Exercise directions:
Filter the entries for the word "computer". Copy each line that has it.

Collected data entries

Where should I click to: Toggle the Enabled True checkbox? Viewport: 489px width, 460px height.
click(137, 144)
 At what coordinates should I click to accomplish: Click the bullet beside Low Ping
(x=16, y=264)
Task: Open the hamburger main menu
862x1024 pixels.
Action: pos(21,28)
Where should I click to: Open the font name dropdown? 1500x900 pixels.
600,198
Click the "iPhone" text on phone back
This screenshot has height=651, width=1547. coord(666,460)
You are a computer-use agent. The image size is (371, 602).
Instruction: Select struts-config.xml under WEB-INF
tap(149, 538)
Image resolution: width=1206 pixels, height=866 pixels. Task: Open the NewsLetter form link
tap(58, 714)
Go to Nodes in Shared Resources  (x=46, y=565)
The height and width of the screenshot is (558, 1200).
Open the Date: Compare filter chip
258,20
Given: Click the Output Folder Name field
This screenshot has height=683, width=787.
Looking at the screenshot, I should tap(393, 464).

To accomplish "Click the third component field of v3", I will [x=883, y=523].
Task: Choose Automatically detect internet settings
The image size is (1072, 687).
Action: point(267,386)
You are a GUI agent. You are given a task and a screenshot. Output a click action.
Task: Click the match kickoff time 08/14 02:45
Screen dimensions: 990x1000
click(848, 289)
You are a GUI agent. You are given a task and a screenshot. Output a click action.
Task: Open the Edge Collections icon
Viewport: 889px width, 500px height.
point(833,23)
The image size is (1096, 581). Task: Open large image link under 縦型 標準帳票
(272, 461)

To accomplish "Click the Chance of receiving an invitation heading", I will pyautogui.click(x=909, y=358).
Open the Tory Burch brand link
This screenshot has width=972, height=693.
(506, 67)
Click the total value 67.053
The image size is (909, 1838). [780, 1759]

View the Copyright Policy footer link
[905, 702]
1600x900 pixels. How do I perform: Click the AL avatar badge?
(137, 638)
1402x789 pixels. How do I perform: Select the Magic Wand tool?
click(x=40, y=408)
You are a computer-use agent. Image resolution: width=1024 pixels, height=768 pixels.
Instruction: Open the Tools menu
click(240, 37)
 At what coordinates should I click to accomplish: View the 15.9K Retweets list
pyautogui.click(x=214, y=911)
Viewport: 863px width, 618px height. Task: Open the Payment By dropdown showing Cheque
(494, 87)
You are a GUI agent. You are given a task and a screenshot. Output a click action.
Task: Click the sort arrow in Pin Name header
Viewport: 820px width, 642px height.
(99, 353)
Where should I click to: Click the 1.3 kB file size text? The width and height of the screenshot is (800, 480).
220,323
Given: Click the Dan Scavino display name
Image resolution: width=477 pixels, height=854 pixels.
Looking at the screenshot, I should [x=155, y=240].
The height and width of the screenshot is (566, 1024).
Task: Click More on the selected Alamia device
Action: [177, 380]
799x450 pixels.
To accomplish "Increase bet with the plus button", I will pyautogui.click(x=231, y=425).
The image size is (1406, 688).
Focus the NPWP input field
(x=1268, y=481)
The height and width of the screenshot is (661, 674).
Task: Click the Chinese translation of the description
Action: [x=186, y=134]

Output for this exercise:
You are a computer-use agent. The image size is (371, 602).
You are a computer-use agent. Image resolution: width=1024 pixels, height=768 pixels.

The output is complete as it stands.